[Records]
BEGIN
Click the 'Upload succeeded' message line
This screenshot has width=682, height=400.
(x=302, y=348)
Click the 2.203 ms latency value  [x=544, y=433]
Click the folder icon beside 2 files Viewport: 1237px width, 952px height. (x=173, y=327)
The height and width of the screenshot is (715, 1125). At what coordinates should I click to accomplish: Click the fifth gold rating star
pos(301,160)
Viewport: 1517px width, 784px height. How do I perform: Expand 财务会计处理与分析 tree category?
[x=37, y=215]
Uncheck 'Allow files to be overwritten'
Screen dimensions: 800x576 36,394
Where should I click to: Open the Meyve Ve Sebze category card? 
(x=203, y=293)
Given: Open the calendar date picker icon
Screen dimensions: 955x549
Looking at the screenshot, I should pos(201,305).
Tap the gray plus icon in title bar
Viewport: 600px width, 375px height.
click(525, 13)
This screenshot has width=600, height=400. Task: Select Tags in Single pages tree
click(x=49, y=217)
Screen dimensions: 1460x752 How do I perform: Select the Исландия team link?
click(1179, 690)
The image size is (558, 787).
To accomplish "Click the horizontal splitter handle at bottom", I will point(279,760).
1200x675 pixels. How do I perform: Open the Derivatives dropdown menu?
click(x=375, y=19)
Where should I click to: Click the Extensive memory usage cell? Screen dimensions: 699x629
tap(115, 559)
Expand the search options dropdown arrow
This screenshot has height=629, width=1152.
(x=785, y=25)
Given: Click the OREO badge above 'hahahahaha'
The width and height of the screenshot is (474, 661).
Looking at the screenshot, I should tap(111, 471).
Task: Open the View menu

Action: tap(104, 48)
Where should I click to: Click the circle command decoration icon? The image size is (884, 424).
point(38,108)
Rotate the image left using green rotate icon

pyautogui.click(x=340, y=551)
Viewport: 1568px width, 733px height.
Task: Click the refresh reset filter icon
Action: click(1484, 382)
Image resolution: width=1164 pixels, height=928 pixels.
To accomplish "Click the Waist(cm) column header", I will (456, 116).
END
Present the records above as a Markdown table with two columns, Row and Line, giving each line its own numbered row and leaving out blank lines.

| Row | Line |
|---|---|
| 1 | Click the 'Upload succeeded' message line |
| 2 | This screenshot has width=682, height=400. |
| 3 | (x=302, y=348) |
| 4 | Click the 2.203 ms latency value  [x=544, y=433] |
| 5 | Click the folder icon beside 2 files Viewport: 1237px width, 952px height. (x=173, y=327) |
| 6 | The height and width of the screenshot is (715, 1125). At what coordinates should I click to accomplish: Click the fifth gold rating star |
| 7 | pos(301,160) |
| 8 | Viewport: 1517px width, 784px height. How do I perform: Expand 财务会计处理与分析 tree category? |
| 9 | [x=37, y=215] |
| 10 | Uncheck 'Allow files to be overwritten' |
| 11 | Screen dimensions: 800x576 36,394 |
| 12 | Where should I click to: Open the Meyve Ve Sebze category card?  |
| 13 | (x=203, y=293) |
| 14 | Given: Open the calendar date picker icon |
| 15 | Screen dimensions: 955x549 |
| 16 | Looking at the screenshot, I should pos(201,305). |
| 17 | Tap the gray plus icon in title bar |
| 18 | Viewport: 600px width, 375px height. |
| 19 | click(525, 13) |
| 20 | This screenshot has width=600, height=400. Task: Select Tags in Single pages tree |
| 21 | click(x=49, y=217) |
| 22 | Screen dimensions: 1460x752 How do I perform: Select the Исландия team link? |
| 23 | click(1179, 690) |
| 24 | The image size is (558, 787). |
| 25 | To accomplish "Click the horizontal splitter handle at bottom", I will point(279,760). |
| 26 | 1200x675 pixels. How do I perform: Open the Derivatives dropdown menu? |
| 27 | click(x=375, y=19) |
| 28 | Where should I click to: Click the Extensive memory usage cell? Screen dimensions: 699x629 |
| 29 | tap(115, 559) |
| 30 | Expand the search options dropdown arrow |
| 31 | This screenshot has height=629, width=1152. |
| 32 | (x=785, y=25) |
| 33 | Given: Click the OREO badge above 'hahahahaha' |
| 34 | The width and height of the screenshot is (474, 661). |
| 35 | Looking at the screenshot, I should tap(111, 471). |
| 36 | Task: Open the View menu |
| 37 | Action: tap(104, 48) |
| 38 | Where should I click to: Click the circle command decoration icon? The image size is (884, 424). |
| 39 | point(38,108) |
| 40 | Rotate the image left using green rotate icon |
| 41 | pyautogui.click(x=340, y=551) |
| 42 | Viewport: 1568px width, 733px height. |
| 43 | Task: Click the refresh reset filter icon |
| 44 | Action: click(1484, 382) |
| 45 | Image resolution: width=1164 pixels, height=928 pixels. |
| 46 | To accomplish "Click the Waist(cm) column header", I will (456, 116). |